Code + pre-trained models for the paper Keeping Your Eye on the Ball Trajectory Attention in Video Transformers

Facebook Research

Last update: Dec 23, 2022

Related tags

Deep Learning Motionformer

Overview

Motionformer

This is an official pytorch implementation of paper Keeping Your Eye on the Ball: Trajectory Attention in Video Transformers. In this repository, we provide PyTorch code for training and testing our proposed Motionformer model. Motionformer use proposed trajectory attention to achieve state-of-the-art results on several video action recognition benchmarks such as Kinetics-400 and Something-Something V2.

If you find Motionformer useful in your research, please use the following BibTeX entry for citation.

@misc{patrick2021keeping,
      title={Keeping Your Eye on the Ball: Trajectory Attention in Video Transformers}, 
      author={Mandela Patrick and Dylan Campbell and Yuki M. Asano and Ishan Misra Florian Metze and Christoph Feichtenhofer and Andrea Vedaldi and Jo\ão F. Henriques},
      year={2021},
      eprint={2106.05392},
      archivePrefix={arXiv},
      primaryClass={cs.CV}
}

Model Zoo

We provide Motionformer models pretrained on Kinetics-400 (K400), Kinetics-600 (K600), Something-Something-V2 (SSv2), and Epic-Kitchens datasets.
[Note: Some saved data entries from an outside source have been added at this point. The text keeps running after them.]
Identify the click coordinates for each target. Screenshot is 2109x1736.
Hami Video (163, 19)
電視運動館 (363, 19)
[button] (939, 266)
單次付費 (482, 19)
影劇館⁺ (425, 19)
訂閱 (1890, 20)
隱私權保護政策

name	dataset	# of frames	spatial crop	acc@1	acc@5	url
Joint	K400	16	224	79.2	94.2	model
Divided	K400	16	224	78.5	93.8	model
Motionformer	K400	16	224	79.7	94.2	model
Motionformer-HR	K400	16	336	81.1	95.2	model
Motionformer-L	K400	32	224	80.2	94.8	model

name	dataset	# of frames	spatial crop	acc@1	acc@5	url
Motionformer	K600	16	224	81.6	95.6	model
Motionformer-HR	K600	16	336	82.7	96.1	model
Motionformer-L	K600	32	224	82.2	96.0	model

name	dataset	# of frames	spatial crop	acc@1	acc@5	url
Joint	SSv2	16	224	64.0	88.4	model
Divided	SSv2	16	224	64.2	88.6	model
Motionformer	SSv2	16	224	66.5	90.1	model
Motionformer-HR	SSv2	16	336	67.1	90.6	model
Motionformer-L	SSv2	32	224	68.1	91.2	model

name	dataset	# of frames	spatial crop	A acc	N acc	url
Motionformer	EK	16	224	43.1	56.5	model
Motionformer-HR	EK	16	336	44.5	58.5	model
Motionformer-L	EK	32	224	44.1	57.6	model

Installation

First, create a conda virtual environment and activate it:

conda create -n motionformer python=3.8.5 -y
source activate motionformer

Then, install the following packages:

torchvision: pip install torchvision or conda install torchvision -c pytorch
fvcore: pip install 'git+https://github.com/facebookresearch/fvcore'
simplejson: pip install simplejson
einops: pip install einops
timm: pip install timm
PyAV: conda install av -c conda-forge
psutil: pip install psutil
scikit-learn: pip install scikit-learn
OpenCV: pip install opencv-python
tensorboard: pip install tensorboard
matplotlib: pip install matplotlib
pandas: pip install pandas
ffmeg: pip install ffmpeg-python

OR:

simply create conda environment with all packages just from yaml file:

conda env create -f environment.yml

Lastly, build the Motionformer codebase by running:

git clone https://github.com/facebookresearch/Motionformer
cd Motionformer
python setup.py build develop

Usage

Dataset Preparation

Please use the dataset preparation instructions provided in DATASET.md.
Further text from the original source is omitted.